In the entries below, begin at the line with "You are a computer-use agent. This" and stop after the line with "Task: Select JSON export option"; output those lines exactly and omit the pictures.

Record excerpts: Begin

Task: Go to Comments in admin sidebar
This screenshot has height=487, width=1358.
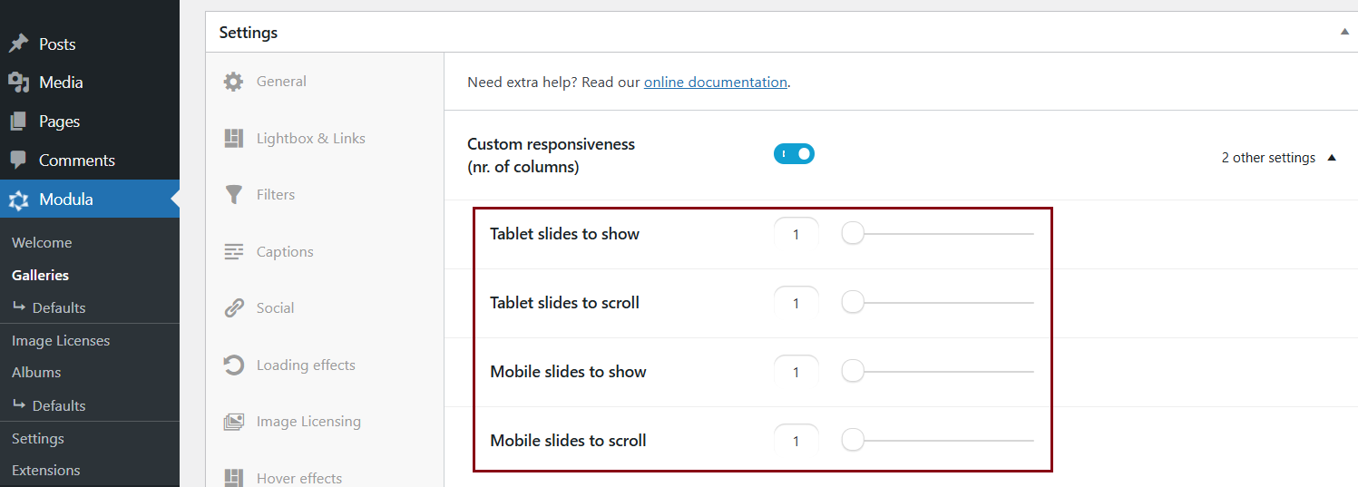Action: [x=76, y=161]
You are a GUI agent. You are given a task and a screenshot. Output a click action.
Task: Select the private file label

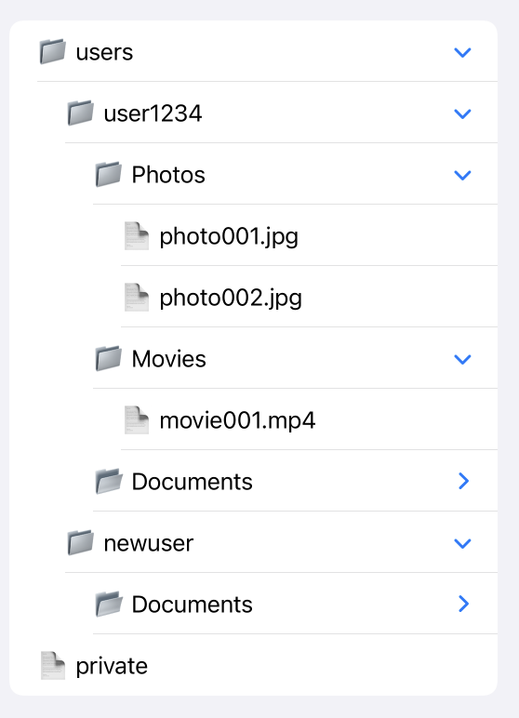[112, 667]
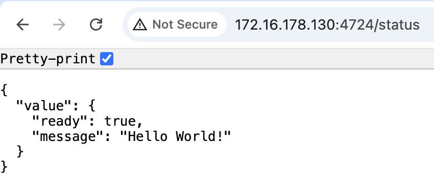Click the greyed forward arrow button
Screen dimensions: 434x190
pos(59,25)
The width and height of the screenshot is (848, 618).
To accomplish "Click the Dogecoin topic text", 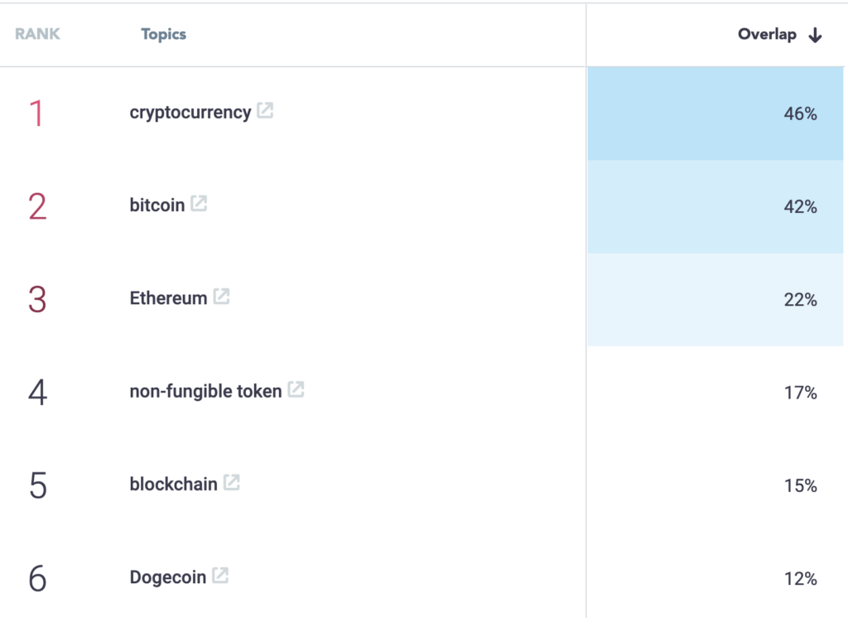I will tap(167, 577).
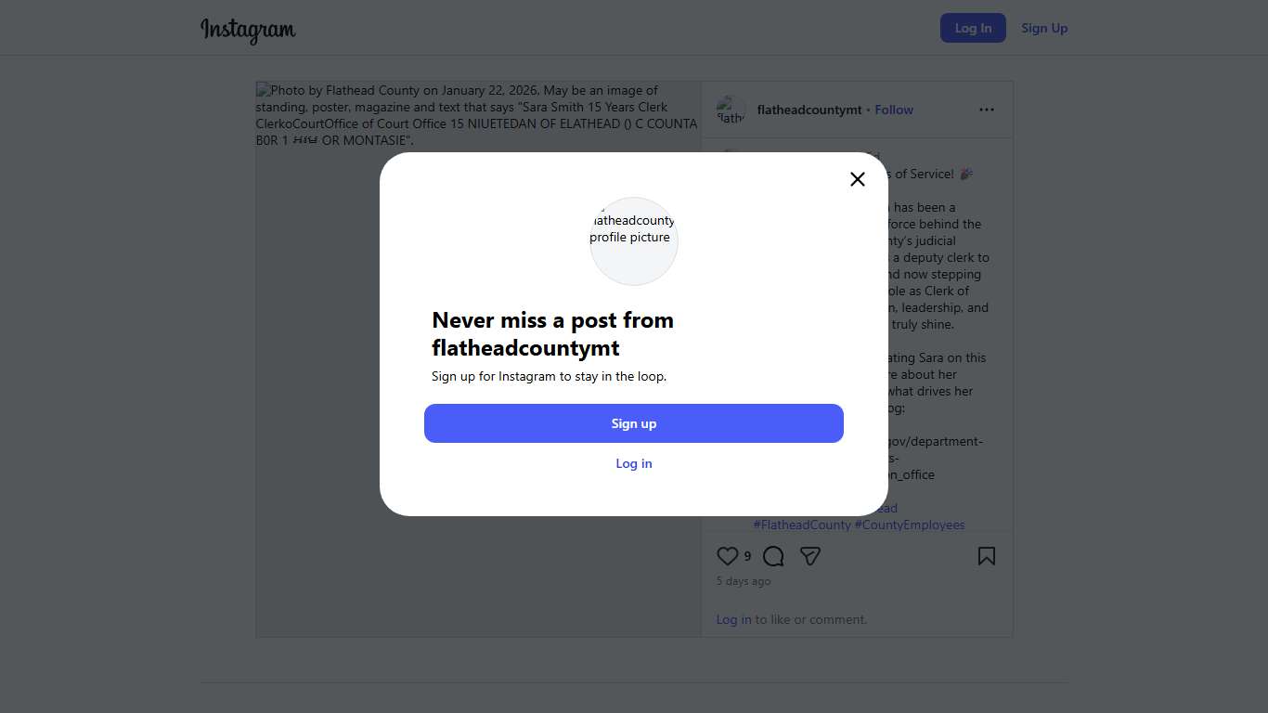
Task: Like the post with the heart icon
Action: point(728,556)
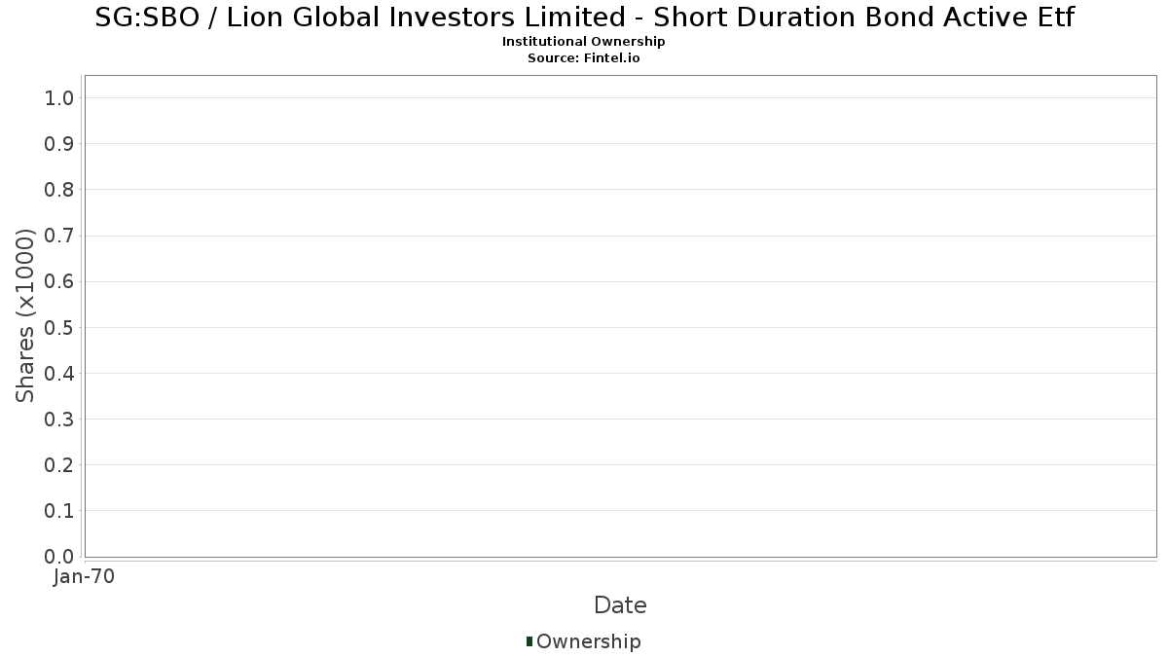Viewport: 1168px width, 657px height.
Task: Click the Jan-70 x-axis tick label
Action: click(x=85, y=577)
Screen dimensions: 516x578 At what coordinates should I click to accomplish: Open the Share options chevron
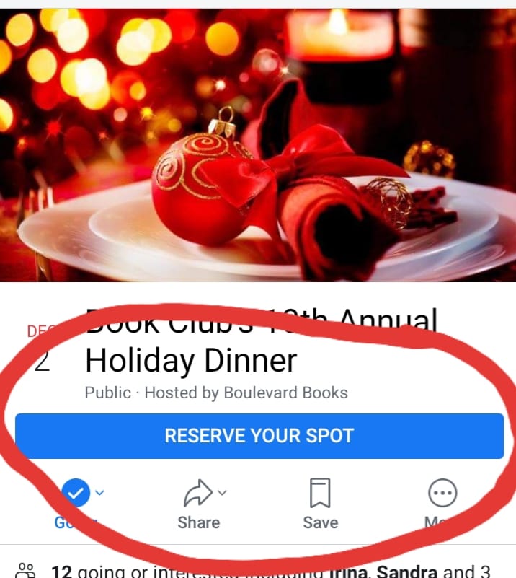click(x=222, y=492)
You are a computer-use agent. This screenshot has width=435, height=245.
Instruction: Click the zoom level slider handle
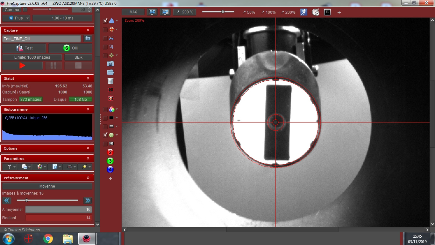pyautogui.click(x=223, y=12)
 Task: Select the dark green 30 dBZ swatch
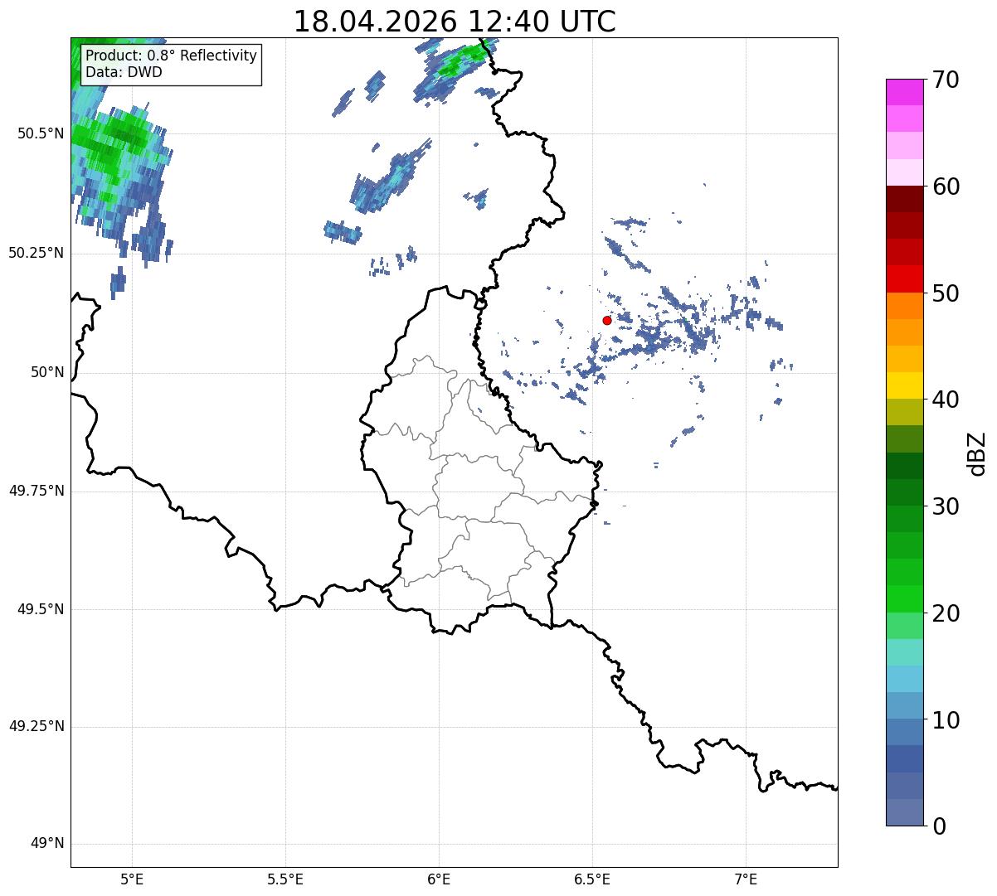coord(905,492)
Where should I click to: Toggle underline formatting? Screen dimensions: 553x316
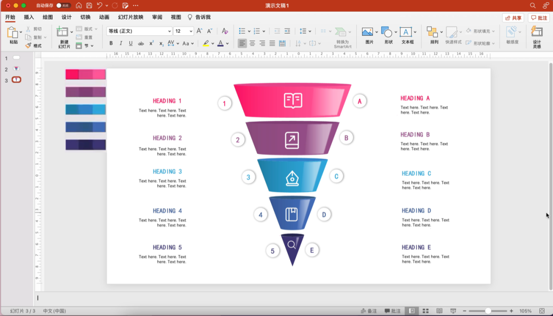[131, 43]
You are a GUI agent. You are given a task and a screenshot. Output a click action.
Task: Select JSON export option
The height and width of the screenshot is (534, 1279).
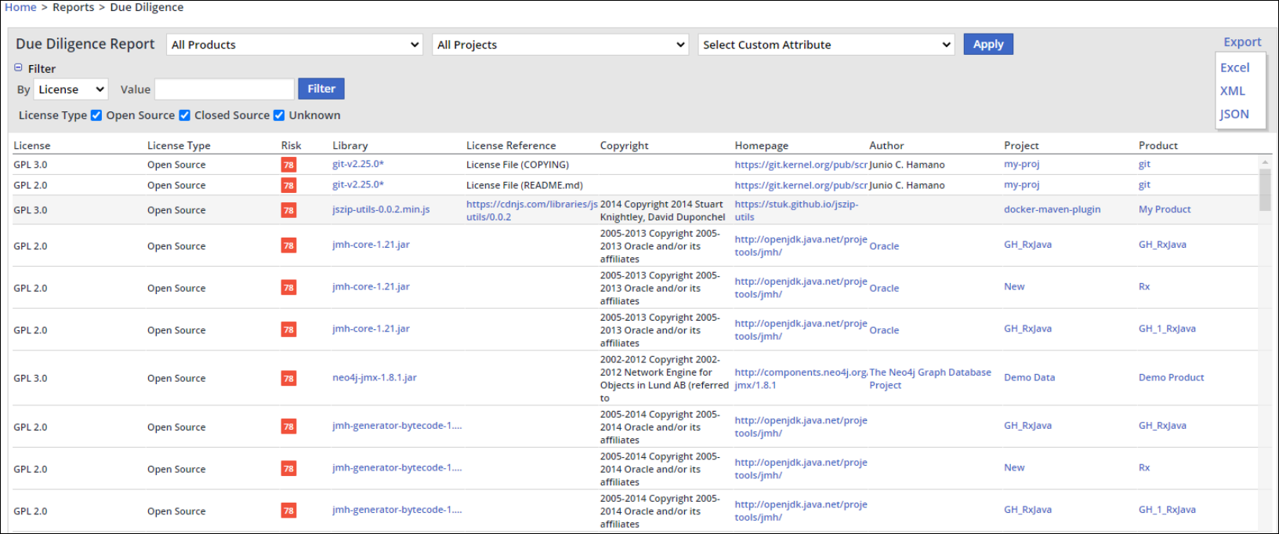coord(1234,114)
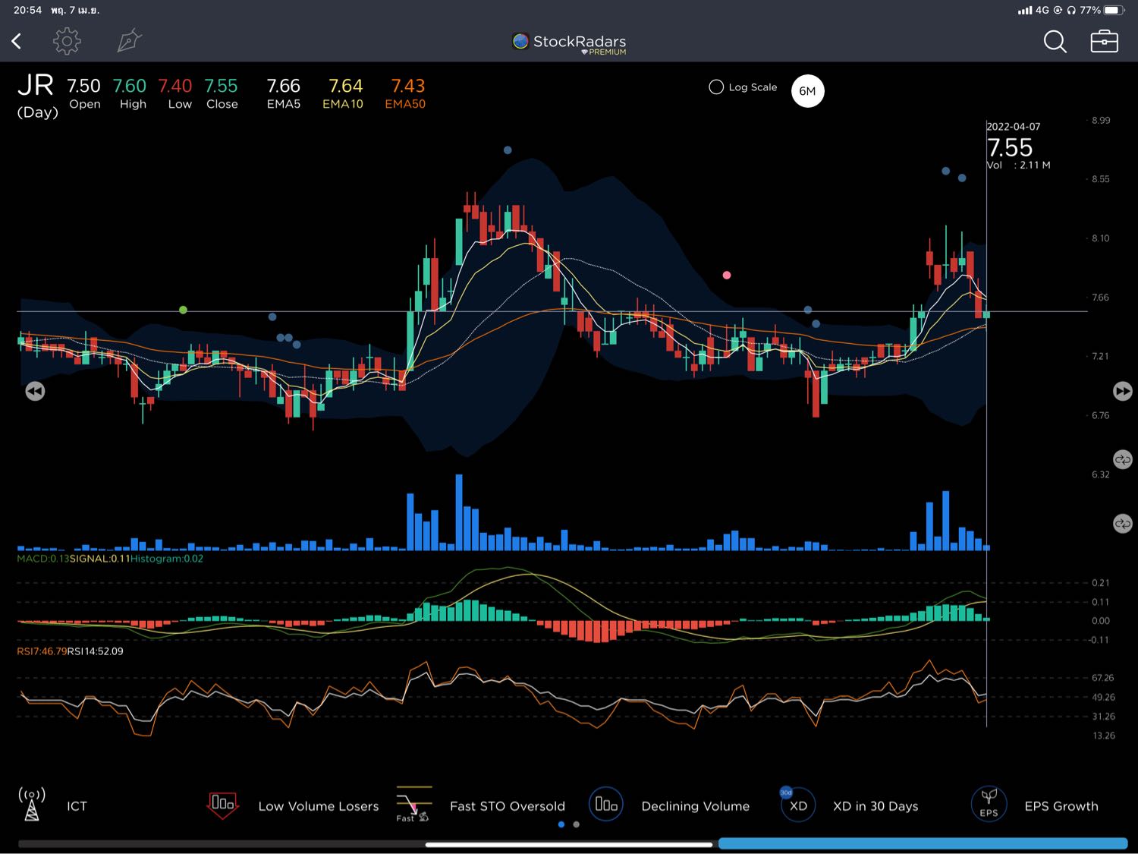The image size is (1138, 854).
Task: Rewind chart with double-left arrow
Action: (x=35, y=391)

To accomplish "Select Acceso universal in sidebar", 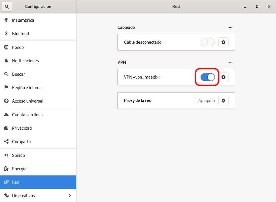I will pyautogui.click(x=38, y=101).
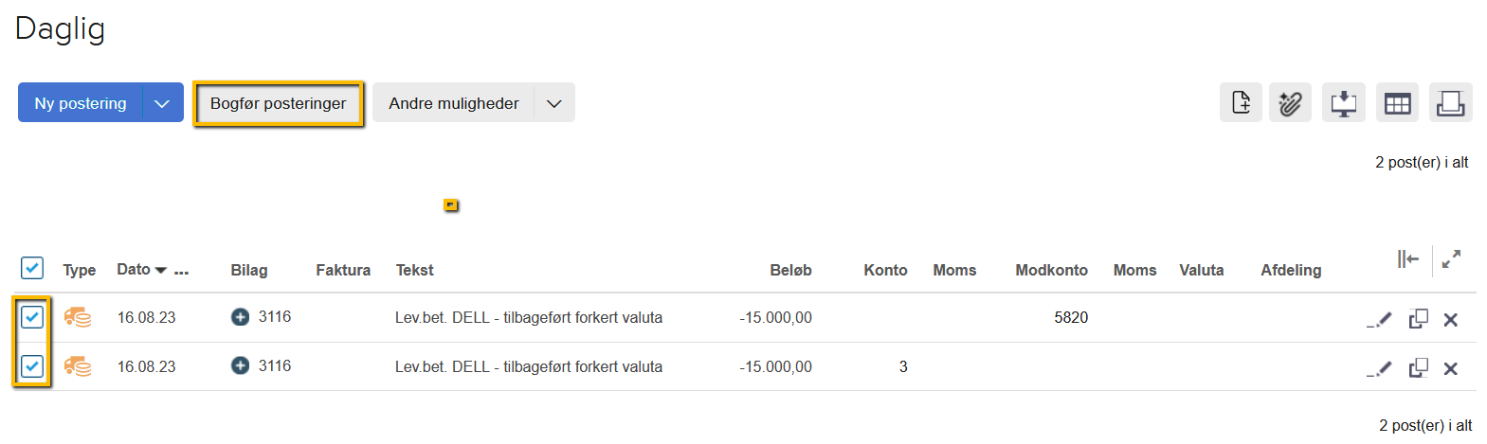Screen dimensions: 1487x444
Task: Delete the first posting with X icon
Action: 1450,320

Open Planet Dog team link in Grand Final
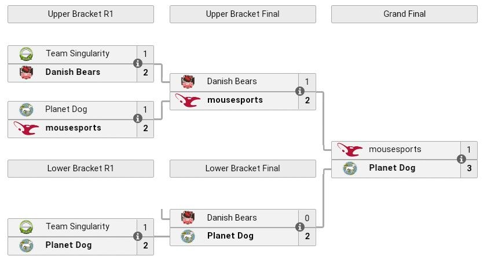392,168

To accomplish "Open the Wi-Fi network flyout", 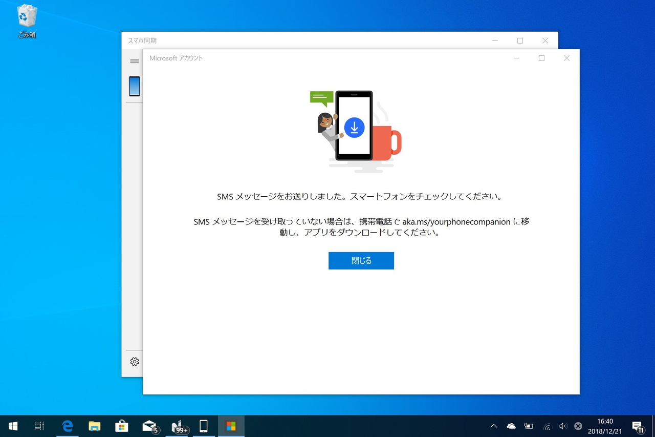I will click(x=547, y=426).
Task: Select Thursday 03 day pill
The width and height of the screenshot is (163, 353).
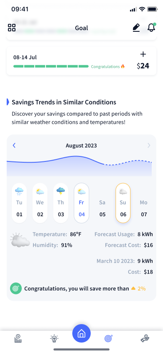Action: point(61,203)
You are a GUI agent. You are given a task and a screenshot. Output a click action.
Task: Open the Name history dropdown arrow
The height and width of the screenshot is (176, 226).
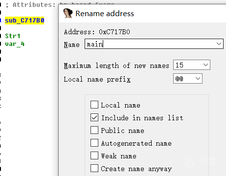pyautogui.click(x=219, y=44)
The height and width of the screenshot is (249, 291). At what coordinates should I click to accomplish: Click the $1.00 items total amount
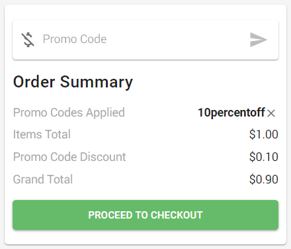pyautogui.click(x=264, y=134)
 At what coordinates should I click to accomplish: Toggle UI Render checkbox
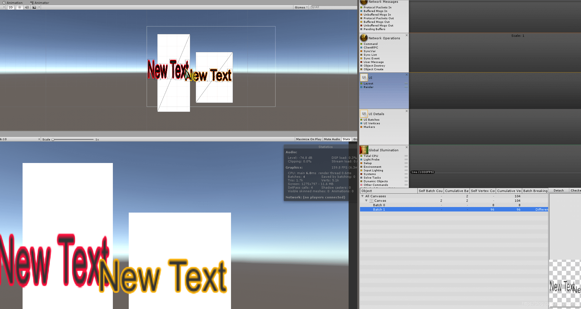[361, 87]
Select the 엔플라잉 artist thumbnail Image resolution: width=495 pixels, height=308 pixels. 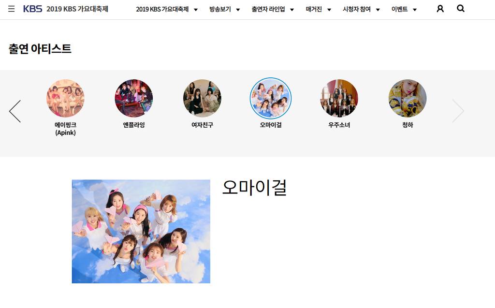(x=134, y=98)
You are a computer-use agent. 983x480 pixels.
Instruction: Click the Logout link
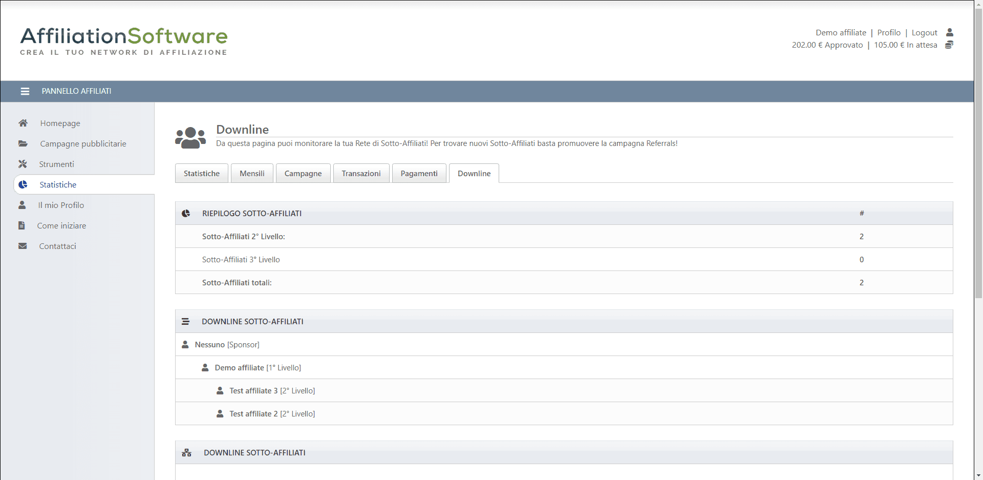click(x=924, y=33)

Record excerpts: End

▶ Result of the exercise:
You are a computer-use agent. This screenshot has width=435, height=245.
Instruction: Click the zoom level slider handle
pyautogui.click(x=223, y=12)
 Task: Select the dark green 30 dBZ swatch
coord(905,492)
Where should I click to: Toggle underline formatting? Screen dimensions: 553x316
[131, 43]
You are a GUI agent. You are given a task and a screenshot. Output a click action.
Task: Select JSON export option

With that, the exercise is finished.